Problems to solve
1. In the climate change text, reproduce word for word the passage starting with "In the last" and going on through "to prevent this.".
2. Using the climate change text, decide whether each statement agrees with it. Answer yes or no for each, and quote the words from the text that decide it.
(a) It generally takes 30 or 40 years for CO2 increases to result in temperature increases.
(b) The IPCC considered B1 the worst case scenario.
(c) In the last 100 years, temperatures have risen 1 degree Centigrade.

Excerpted text
+---+
This one chart summarizes what climate change is about.
Below is another chart. Basically, for 10,000 years of recorded human history, there has never been temperature variation of than 1 degree Centigrade. (There have been other temperature variations during the last few million years, but humans haven’t been around).
In the last 100 years, temperatures have risen .6 degree Centigrade, and another .5 degree Centigrade is in the pipeline. It generally takes 30 or 40 years for CO2 increases to result in temperature increases (although sometimes a threshold is reached, causing more temperature increase).
In 2007 the IPCC (an international science body) laid out the scenarios from best case to worst case. A1F1 is considered the “worst case scenario” and B1 and B2 (now thought unattainable) required fast-action to prevent this.
IPCC said that limiting temperature increase for 2100 to 2 degrees Centigrade was “attainable” though not ideal and provides a good safety margin against catastrophe. If carbon emissions were limited to 450 parts per million by 2050, then we’d have a pretty good short at limiting the increase to 2 degrees. (Pretty good = greater than 83% chance of attaining it).
+---+
Data shown
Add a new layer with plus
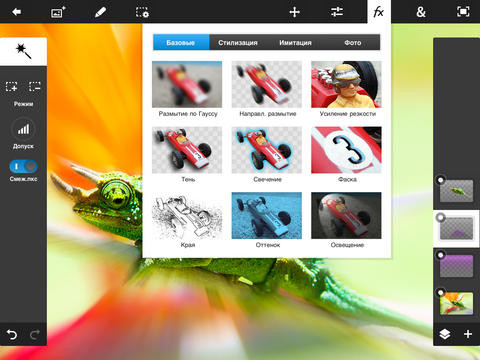pos(468,334)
+---+
Results
1.
In the last 100 years, temperatures have risen .6 degree Centigrade, and another .5 degree Centigrade is in the pipeline. It generally takes 30 or 40 years for CO2 increases to result in temperature increases (although sometimes a threshold is reached, causing more temperature increase).
In 2007 the IPCC (an international science body) laid out the scenarios from best case to worst case. A1F1 is considered the “worst case scenario” and B1 and B2 (now thought unattainable) required fast-action to prevent this.

2.
(a) Yes: "It generally takes 30 or 40 years for CO2 increases to result in temperature increases"
(b) No: "A1F1 is considered the “worst case scenario”"
(c) No: "In the last 100 years, temperatures have risen .6 degree Centigrade"